Il résulte de tout ce qui précède que la société requérante n’établit pas l’existence de vices entachant la validité du contrat. Dès lors les conclusions de sa requête tendant à son annulation ou à sa résiliation doivent être rejetées.
Sur les conclusions tendant à la suppression d’un passage diffamatoire :
En vertu des dispositions de l’article 41 de la loi du 29 juillet 1881 reproduites à l’article L. 741-2 du code de justice administrative, les tribunaux administratifs peuvent, dans les causes dont ils sont saisis, prononcer, même d’office, la suppression des écrits injurieux, outrageants ou diffamatoires.
Il résulte de ces dispositions que le juge administratif peut exercer la faculté qu’elles lui reconnaissent de prononcer la suppression des propos tenus et des écrits produits dans le cadre de l’instance qui présenteraient un caractère injurieux, outrageant ou diffamatoire tant à l’égard des propos et écritures des parties que de pièces produites par elles. Toutefois, les passages de la requête introductive d’instance incriminés, exprimés au conditionnel, pour regrettables qu’ils soient, ne revêtent pas un caractère diffamatoire, injurieux ou outrageant au sens des dispositions de l’article L. 741-2 du code de justice administrative.
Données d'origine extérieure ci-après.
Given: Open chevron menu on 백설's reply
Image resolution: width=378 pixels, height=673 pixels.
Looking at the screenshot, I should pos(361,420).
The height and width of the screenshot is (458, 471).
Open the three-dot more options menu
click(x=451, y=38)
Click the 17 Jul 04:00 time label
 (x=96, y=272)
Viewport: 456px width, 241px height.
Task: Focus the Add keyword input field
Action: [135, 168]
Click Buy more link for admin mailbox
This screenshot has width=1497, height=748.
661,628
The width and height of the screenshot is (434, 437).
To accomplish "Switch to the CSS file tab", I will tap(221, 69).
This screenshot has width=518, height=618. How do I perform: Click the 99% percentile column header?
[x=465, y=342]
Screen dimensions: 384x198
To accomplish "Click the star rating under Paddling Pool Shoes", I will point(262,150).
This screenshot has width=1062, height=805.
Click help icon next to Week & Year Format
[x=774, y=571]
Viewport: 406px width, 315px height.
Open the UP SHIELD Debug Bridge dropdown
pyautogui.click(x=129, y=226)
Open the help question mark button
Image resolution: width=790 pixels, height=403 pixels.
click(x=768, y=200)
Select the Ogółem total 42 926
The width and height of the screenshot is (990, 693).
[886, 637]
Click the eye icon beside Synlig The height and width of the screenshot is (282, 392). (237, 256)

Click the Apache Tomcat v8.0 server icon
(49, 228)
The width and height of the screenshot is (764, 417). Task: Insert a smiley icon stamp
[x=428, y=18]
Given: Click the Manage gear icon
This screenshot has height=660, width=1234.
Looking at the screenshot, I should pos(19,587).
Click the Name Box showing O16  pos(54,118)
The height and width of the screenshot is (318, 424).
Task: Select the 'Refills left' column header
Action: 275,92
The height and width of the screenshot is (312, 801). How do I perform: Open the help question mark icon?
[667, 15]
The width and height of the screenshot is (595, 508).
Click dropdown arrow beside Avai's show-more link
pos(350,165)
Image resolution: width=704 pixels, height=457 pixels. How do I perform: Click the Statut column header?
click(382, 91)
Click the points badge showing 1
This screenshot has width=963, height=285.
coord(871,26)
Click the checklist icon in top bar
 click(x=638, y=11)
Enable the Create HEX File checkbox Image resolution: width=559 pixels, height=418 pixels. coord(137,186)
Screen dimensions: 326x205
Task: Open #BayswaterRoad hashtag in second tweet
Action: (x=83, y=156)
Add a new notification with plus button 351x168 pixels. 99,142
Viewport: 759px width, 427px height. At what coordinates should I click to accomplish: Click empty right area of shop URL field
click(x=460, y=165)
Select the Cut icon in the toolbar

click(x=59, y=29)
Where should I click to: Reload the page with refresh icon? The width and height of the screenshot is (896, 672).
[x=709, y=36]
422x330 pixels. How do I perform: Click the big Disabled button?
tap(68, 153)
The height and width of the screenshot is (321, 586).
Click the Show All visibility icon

Ainsi, la demande de suppression de ces passages doit être rejetée.
Sur les frais liés au litige :
Les dispositions de l’article L. 761-1 du code de justice administrative font obstacle à ce que soit mise à la charge de la commune de Nancy, qui n’est pas la partie perdante dans la présente instance, la somme demandée par la requérante au titre des frais liés au litige. Il y a lieu en revanche, dans les circonstances de l’espèce, de mettre à la charge de la société IDM une somme de 1 500 euros à verser respectivement à la commune de Nancy et à la société Tolim, en application des mêmes dispositions.
D E C I D E :
Article 1er : La requête de la société IDM est rejetée.
Article 2 : La société IDM versera à la commune de Nancy et à la société Tolim une somme de 1 500 euros pour chacune sur le fondement des dispositions de l’article L. 761-1 du code de justice administrative.
Article 3 : Le surplus des conclusions des parties est rejeté.
Article 4 : Le présent jugement sera notifié à la société IDM, à la commune de Nancy et à la société Tolim.
Délibéré après l’audience du 8 janvier 2026, à laquelle siégeaient :
- Mme Samson-Dye, présidente,
- Mme Ducos de Saint Barthélémy de Gélas, première conseillère,
- Mme Philis, première conseillère.
Rendu public par mise à disposition au greffe le 3 février 2026.
La rapporteure,
C. Ducos de Saint Barthélémy de Gélas
La présidente,
A. Samson-Dye
La greffière,
L. Bourger
La République mande et ordonne au préfet de Meurthe-et-Moselle en ce qui le concerne, et à tous commissaires de justice à ce requis en ce qui concerne les voies de droit commun contre les parties privées, de pourvoir à l’exécution de la présente décision.